Records from a dataset
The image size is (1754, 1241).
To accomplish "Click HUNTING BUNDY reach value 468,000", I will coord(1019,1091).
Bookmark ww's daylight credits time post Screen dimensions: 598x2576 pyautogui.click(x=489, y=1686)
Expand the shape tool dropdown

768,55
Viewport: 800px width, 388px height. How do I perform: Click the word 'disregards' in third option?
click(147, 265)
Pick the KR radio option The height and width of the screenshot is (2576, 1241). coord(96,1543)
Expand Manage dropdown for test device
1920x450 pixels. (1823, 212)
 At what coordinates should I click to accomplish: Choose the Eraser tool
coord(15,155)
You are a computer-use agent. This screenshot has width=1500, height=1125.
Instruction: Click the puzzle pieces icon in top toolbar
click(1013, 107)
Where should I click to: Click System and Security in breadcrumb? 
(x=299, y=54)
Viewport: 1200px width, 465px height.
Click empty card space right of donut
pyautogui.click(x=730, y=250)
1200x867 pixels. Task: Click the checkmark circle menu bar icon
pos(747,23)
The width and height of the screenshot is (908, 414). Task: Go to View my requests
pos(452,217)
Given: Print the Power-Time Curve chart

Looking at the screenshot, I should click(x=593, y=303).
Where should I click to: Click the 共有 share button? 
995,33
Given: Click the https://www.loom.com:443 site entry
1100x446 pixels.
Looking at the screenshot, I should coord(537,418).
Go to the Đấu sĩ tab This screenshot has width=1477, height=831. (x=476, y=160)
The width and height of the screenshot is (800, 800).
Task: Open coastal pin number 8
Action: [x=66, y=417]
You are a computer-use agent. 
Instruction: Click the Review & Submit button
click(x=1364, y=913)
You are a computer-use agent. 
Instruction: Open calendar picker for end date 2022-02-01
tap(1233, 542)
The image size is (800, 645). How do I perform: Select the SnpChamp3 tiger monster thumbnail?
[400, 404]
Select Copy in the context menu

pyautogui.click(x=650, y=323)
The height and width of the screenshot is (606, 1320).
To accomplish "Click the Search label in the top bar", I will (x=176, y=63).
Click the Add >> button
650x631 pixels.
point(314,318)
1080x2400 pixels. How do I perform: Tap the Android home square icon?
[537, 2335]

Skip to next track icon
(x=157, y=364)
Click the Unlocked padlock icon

Your instructions:
Copy, exactly as written, the lines above, beginning with the one that contains "Click the Add >> button" and ending with the last.

Written answer:
Click the Add >> button
650x631 pixels.
point(314,318)
1080x2400 pixels. How do I perform: Tap the Android home square icon?
[537, 2335]

Skip to next track icon
(x=157, y=364)
Click the Unlocked padlock icon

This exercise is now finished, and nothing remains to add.